BEGIN RECORDS PROVIDED

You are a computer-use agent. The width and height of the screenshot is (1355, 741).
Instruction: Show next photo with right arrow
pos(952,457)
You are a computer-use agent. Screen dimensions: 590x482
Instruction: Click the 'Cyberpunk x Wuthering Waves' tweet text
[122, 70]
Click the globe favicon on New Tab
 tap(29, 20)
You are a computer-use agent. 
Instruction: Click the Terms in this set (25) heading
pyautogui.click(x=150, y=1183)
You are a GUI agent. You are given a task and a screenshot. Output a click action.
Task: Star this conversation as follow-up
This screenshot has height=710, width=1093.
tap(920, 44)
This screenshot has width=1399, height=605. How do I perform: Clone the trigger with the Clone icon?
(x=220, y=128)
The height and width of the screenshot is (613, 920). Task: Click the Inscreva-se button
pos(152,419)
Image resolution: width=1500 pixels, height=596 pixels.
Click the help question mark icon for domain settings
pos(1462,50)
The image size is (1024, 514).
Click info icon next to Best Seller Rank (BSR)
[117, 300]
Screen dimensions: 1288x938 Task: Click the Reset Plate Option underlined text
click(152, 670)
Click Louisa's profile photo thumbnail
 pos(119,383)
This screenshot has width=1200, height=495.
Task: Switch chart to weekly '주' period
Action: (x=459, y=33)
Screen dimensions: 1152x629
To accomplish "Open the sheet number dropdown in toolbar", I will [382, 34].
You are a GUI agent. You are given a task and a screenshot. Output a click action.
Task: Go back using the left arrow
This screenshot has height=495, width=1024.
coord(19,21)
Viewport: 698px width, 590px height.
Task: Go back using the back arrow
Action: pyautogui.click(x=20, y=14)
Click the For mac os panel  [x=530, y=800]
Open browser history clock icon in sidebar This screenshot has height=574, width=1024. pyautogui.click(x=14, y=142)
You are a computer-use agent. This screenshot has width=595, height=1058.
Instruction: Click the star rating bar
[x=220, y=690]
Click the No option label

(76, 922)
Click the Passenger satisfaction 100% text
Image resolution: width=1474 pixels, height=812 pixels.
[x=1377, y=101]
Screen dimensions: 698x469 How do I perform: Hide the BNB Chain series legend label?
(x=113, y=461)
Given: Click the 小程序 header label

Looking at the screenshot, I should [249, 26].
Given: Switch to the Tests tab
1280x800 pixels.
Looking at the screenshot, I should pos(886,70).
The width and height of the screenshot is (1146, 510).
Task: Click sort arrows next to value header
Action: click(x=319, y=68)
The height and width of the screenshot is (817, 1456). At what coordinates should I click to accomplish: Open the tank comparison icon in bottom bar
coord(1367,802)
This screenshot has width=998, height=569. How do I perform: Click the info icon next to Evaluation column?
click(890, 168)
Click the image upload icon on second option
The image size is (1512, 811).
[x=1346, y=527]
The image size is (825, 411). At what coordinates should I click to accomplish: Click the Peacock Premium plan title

END RECORDS PROVIDED

▶ **DIRECTIONS**
Reproduce every line from the preceding data in which the word "computer" can be found.

▶ **RESPONSE AREA**
You are a computer-use agent. The width and height of the screenshot is (1355, 741).
You are a computer-use agent. Screen dimensions: 590x482
You are a computer-use agent. 
You are a computer-use agent. This screenshot has width=595, height=1058.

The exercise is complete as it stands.